Several hypotheses and subsequent research opportunities are generated through the exploration of these exemplars. To facilitate further research into the connection between hospitals and community health, the inclusion of unit-level indicators of community orientation to the Community Orientation Scale6 would be beneficial to capture a broader range of activities directed toward the community. On a descriptive level, a systematic comprehensive assessment of unit-level community-oriented activities, particularly driven by nursing department innovation, would assist in characterizing the construct by further defining key characteristics and establishing the prevalence of these activities. Next steps could include establishing the relationship between organizational-level and unit-level community-oriented activities and their potential synergistic impact on both hospital (eg, patient satisfaction and/or quality indicators) and community outcomes.
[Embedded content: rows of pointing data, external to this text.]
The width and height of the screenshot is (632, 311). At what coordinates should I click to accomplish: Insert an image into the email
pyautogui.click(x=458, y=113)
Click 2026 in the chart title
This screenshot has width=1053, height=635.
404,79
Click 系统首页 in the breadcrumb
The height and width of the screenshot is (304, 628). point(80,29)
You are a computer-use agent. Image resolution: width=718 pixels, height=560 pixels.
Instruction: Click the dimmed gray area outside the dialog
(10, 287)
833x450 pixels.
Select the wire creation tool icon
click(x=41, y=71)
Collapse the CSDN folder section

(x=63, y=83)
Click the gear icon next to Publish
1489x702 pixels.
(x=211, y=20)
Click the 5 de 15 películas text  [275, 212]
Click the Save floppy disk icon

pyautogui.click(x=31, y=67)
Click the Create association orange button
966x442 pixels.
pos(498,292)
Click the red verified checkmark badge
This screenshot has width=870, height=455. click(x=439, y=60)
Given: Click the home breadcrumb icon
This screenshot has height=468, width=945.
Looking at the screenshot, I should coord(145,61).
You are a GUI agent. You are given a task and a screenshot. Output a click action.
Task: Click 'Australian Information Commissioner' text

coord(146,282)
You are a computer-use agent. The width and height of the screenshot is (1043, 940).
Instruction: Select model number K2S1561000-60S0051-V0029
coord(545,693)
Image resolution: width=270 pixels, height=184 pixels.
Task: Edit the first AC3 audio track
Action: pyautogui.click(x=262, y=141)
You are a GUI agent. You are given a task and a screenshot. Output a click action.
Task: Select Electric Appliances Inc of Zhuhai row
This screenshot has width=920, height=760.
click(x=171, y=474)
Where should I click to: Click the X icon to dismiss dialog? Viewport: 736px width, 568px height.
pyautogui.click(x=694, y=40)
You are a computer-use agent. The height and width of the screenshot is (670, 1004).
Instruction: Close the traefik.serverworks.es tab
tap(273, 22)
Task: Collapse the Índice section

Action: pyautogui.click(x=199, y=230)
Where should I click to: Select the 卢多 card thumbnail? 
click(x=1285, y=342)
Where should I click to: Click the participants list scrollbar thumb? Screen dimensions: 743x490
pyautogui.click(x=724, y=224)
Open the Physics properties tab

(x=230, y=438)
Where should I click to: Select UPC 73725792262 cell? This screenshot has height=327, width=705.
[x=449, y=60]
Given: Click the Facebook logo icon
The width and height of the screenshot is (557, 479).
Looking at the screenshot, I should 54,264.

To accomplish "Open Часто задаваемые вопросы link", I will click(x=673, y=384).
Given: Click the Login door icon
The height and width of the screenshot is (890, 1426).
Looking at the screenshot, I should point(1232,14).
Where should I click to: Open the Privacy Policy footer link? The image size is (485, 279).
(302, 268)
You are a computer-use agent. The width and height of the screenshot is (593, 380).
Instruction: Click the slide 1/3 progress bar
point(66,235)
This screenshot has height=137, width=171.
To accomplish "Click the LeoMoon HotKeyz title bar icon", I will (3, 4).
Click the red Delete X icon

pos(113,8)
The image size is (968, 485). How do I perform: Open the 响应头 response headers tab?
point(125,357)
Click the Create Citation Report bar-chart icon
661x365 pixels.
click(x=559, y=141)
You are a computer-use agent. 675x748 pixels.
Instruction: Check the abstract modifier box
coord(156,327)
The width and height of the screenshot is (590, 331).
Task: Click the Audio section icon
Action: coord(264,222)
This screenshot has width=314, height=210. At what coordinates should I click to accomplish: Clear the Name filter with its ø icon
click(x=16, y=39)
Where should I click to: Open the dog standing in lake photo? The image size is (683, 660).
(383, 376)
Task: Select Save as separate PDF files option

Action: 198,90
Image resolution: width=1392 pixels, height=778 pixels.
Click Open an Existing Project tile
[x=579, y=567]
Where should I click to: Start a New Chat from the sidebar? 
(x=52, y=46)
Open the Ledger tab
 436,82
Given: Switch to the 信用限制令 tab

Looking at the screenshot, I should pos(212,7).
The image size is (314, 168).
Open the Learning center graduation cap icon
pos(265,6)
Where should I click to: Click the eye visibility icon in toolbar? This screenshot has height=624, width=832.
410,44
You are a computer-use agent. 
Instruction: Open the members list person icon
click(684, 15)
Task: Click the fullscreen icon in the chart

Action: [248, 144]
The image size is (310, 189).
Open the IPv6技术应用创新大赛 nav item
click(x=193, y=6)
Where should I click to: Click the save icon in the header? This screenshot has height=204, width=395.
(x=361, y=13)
In our view, these exemplars demonstrate that the connection between a hospital and the surrounding community is as much a direct care nurse attribute as it is an organizational attribute. In our experience, unit-level connection to the community exerts positive outcomes for the benefit of caregivers and their patients both within and outside the hospital walls. Finally, we assert that hospital-based outcomes and community health are, in fact, best served by an integrated approach to community orientation. An integrated approach to community orientation would link the administrative-led, top-down, organizational-level approach with the nurse-led, bedside-up, unit-level approach for maximal impact on patient outcomes and community health in both the short and long term.